┌─ Extracted material

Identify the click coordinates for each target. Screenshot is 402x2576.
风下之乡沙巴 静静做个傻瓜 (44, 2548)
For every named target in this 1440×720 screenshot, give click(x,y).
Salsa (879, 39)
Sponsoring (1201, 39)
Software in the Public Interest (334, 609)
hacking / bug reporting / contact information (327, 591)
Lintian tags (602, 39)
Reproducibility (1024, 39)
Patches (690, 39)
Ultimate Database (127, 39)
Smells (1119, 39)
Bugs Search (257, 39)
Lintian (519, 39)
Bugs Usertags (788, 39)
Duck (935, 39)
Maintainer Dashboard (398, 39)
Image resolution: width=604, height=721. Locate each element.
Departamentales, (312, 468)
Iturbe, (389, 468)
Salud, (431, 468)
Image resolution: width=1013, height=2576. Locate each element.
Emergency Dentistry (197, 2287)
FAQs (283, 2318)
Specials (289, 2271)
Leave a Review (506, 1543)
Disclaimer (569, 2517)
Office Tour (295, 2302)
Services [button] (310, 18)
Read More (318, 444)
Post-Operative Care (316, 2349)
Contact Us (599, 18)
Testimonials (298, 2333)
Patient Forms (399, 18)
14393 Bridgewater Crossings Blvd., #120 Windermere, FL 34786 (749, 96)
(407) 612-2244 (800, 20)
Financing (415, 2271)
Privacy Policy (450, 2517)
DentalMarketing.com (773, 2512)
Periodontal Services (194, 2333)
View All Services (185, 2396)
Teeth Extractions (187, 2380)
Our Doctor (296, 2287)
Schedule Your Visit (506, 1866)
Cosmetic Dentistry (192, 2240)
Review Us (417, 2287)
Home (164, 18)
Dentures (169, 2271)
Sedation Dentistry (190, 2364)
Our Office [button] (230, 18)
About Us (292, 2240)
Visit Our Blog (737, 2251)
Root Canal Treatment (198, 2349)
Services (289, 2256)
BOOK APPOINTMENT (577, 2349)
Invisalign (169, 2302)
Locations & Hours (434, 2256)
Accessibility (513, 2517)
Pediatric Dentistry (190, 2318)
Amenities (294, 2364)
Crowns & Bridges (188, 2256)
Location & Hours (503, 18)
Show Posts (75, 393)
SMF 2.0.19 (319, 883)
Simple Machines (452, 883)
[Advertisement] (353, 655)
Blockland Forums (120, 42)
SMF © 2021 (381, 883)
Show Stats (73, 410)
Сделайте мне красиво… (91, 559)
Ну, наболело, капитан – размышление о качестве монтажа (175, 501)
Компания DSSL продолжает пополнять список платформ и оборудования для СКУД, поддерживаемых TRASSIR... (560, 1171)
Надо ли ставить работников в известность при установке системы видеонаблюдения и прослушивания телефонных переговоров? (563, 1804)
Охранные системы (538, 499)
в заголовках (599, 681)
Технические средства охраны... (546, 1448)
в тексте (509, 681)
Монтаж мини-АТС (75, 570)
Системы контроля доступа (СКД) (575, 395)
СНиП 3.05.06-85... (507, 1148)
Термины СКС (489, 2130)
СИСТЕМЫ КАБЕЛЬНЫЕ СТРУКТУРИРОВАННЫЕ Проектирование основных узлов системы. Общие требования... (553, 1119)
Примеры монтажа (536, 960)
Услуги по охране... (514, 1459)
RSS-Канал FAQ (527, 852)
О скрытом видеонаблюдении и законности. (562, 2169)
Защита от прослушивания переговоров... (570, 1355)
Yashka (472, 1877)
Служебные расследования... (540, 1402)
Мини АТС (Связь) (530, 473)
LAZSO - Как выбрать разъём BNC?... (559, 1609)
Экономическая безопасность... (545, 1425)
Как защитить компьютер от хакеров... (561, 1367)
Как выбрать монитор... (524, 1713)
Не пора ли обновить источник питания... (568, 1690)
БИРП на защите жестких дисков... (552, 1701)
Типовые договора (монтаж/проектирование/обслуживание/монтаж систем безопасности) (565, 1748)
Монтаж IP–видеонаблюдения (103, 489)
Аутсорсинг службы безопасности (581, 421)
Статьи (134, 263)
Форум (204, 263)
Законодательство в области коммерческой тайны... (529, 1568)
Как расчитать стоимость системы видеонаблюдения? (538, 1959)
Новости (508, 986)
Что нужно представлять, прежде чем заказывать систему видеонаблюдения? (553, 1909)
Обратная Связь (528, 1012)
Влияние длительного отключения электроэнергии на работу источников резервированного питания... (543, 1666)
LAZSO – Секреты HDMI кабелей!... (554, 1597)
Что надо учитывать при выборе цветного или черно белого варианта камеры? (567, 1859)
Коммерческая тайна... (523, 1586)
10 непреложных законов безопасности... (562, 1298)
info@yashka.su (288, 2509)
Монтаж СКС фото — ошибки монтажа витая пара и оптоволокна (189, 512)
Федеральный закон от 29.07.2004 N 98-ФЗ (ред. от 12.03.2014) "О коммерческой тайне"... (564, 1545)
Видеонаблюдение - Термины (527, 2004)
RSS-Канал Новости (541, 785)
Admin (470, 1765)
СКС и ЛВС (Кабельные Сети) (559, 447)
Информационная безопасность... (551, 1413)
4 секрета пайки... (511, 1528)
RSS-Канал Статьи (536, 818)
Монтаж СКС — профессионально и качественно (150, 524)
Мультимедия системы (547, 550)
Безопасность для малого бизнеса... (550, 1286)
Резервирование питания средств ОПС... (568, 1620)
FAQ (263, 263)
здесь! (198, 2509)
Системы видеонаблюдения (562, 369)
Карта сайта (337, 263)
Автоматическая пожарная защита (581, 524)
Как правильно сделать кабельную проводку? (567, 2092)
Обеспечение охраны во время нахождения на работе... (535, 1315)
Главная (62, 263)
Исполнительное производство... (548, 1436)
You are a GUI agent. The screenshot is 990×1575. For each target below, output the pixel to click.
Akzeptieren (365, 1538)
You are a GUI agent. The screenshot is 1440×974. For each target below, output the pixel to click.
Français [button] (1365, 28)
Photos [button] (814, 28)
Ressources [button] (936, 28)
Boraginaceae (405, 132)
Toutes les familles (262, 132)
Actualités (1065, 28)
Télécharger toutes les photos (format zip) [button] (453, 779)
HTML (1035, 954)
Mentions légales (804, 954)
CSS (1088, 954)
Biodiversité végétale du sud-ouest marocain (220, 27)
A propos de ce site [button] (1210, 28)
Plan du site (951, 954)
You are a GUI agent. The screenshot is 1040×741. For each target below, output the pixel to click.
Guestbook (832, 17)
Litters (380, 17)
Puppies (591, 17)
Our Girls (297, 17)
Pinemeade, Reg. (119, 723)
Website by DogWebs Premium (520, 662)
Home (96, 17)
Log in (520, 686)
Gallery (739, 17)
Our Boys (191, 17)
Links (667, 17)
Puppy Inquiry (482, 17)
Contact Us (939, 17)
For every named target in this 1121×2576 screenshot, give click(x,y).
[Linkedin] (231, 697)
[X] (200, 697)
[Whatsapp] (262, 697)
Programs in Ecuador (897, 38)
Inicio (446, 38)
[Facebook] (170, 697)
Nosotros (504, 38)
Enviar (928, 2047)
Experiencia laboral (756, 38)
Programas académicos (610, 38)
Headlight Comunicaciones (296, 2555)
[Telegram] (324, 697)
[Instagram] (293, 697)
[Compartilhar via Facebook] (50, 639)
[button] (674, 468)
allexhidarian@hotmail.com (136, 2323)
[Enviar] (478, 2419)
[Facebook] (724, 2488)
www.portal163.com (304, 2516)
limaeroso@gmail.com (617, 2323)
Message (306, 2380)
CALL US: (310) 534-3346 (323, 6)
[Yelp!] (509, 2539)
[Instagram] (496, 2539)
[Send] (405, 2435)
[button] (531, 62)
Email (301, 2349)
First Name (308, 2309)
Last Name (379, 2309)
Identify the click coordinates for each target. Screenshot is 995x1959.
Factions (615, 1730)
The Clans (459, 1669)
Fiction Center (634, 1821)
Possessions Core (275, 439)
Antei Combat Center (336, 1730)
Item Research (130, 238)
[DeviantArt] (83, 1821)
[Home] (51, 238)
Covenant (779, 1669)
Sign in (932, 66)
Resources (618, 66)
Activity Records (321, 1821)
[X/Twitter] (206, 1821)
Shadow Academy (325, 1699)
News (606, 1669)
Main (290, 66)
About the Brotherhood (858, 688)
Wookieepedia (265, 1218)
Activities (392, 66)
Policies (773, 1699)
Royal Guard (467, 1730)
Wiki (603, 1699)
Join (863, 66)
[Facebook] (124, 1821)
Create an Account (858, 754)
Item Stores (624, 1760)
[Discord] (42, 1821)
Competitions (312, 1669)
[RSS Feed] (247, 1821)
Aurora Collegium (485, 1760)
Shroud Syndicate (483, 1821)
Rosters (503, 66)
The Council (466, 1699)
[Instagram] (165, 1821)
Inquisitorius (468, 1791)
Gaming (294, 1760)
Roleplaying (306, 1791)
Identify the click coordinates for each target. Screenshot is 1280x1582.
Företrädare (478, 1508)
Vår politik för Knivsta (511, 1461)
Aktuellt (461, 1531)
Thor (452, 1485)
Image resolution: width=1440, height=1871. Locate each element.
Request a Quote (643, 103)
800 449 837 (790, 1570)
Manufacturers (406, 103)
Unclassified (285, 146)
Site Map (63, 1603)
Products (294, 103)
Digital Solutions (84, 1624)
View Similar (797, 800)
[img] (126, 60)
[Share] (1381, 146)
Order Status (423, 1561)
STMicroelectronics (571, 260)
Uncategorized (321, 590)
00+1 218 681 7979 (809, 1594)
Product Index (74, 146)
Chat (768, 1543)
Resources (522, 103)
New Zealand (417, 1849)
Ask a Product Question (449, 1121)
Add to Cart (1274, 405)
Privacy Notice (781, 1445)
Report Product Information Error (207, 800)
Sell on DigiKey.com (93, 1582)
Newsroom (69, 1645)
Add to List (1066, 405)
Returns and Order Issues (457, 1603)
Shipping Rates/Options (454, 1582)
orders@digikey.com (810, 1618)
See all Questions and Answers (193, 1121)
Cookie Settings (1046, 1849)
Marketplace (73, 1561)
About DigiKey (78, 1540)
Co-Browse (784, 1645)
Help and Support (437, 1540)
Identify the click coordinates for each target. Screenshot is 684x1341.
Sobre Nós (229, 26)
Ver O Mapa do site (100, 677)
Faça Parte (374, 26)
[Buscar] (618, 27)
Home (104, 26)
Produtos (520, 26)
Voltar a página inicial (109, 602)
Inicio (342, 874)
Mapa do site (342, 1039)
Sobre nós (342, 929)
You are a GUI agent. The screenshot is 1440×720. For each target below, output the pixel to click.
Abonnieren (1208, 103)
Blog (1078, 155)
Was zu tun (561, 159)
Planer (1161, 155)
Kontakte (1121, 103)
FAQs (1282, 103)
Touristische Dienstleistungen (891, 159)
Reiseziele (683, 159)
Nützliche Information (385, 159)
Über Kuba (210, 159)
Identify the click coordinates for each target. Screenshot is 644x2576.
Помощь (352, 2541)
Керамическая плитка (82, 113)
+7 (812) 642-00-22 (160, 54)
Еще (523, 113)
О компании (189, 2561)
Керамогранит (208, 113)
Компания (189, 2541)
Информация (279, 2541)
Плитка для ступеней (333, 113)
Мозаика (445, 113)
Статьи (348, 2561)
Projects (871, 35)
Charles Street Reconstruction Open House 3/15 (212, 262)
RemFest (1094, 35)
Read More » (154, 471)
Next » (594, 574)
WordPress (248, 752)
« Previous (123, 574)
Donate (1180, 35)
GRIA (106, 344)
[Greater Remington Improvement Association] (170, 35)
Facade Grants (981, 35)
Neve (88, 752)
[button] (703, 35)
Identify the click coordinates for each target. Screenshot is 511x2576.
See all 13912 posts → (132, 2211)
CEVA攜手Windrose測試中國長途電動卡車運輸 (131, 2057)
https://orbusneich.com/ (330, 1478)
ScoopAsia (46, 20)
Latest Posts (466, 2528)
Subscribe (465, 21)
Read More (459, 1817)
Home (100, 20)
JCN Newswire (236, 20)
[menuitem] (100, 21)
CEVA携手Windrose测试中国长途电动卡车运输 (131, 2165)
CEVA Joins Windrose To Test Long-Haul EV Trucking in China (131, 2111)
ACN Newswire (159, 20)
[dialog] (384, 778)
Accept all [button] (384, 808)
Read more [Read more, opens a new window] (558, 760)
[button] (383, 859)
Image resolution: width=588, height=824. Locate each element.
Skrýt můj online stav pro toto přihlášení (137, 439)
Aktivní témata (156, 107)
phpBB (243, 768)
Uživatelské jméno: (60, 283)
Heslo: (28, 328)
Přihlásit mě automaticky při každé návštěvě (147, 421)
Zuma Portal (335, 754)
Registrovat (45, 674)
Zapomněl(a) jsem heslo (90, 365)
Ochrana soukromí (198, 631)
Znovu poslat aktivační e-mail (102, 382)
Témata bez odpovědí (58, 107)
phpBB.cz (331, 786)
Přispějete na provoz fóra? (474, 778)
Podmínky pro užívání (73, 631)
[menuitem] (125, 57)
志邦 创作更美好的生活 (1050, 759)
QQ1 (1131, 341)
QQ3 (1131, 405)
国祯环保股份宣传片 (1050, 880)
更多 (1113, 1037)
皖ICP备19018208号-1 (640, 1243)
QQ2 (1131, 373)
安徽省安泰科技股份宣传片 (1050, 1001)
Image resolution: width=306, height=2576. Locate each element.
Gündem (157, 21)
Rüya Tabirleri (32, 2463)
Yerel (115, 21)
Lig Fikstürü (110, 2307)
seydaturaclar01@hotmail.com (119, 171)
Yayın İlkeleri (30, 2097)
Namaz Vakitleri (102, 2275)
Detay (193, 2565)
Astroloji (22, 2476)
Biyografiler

└─

Output, unchanged and in order, the lines of the items from the one containing "Информационная безопасность... (551, 1413)" through the one containing "Contact Us (939, 17)", with both of those lines included.

Answer in full
Информационная безопасность... (551, 1413)
4 секрета пайки... (511, 1528)
RSS-Канал Статьи (536, 818)
Монтаж СКС — профессионально и качественно (150, 524)
Мультимедия системы (547, 550)
Безопасность для малого бизнеса... (550, 1286)
Резервирование питания средств ОПС... (568, 1620)
FAQ (263, 263)
здесь! (198, 2509)
Системы видеонаблюдения (562, 369)
Карта сайта (337, 263)
Автоматическая пожарная защита (581, 524)
Как правильно сделать кабельную проводку? (567, 2092)
Обеспечение охраны во время нахождения на работе... (535, 1315)
Главная (62, 263)
Исполнительное производство... (548, 1436)
You are a GUI agent. The screenshot is 990×1575. For each target below, output the pixel to click.
Akzeptieren (365, 1538)
You are a GUI agent. The screenshot is 1440×974. For each target below, output the pixel to click.
Français [button] (1365, 28)
Photos [button] (814, 28)
Ressources [button] (936, 28)
Boraginaceae (405, 132)
Toutes les familles (262, 132)
Actualités (1065, 28)
Télécharger toutes les photos (format zip) [button] (453, 779)
HTML (1035, 954)
Mentions légales (804, 954)
CSS (1088, 954)
Biodiversité végétale du sud-ouest marocain (220, 27)
A propos de ce site [button] (1210, 28)
Plan du site (951, 954)
You are a GUI agent. The screenshot is 1040×741. For each target below, output the pixel to click.
Guestbook (832, 17)
Litters (380, 17)
Puppies (591, 17)
Our Girls (297, 17)
Pinemeade, Reg. (119, 723)
Website by DogWebs Premium (520, 662)
Home (96, 17)
Log in (520, 686)
Gallery (739, 17)
Our Boys (191, 17)
Links (667, 17)
Puppy Inquiry (482, 17)
Contact Us (939, 17)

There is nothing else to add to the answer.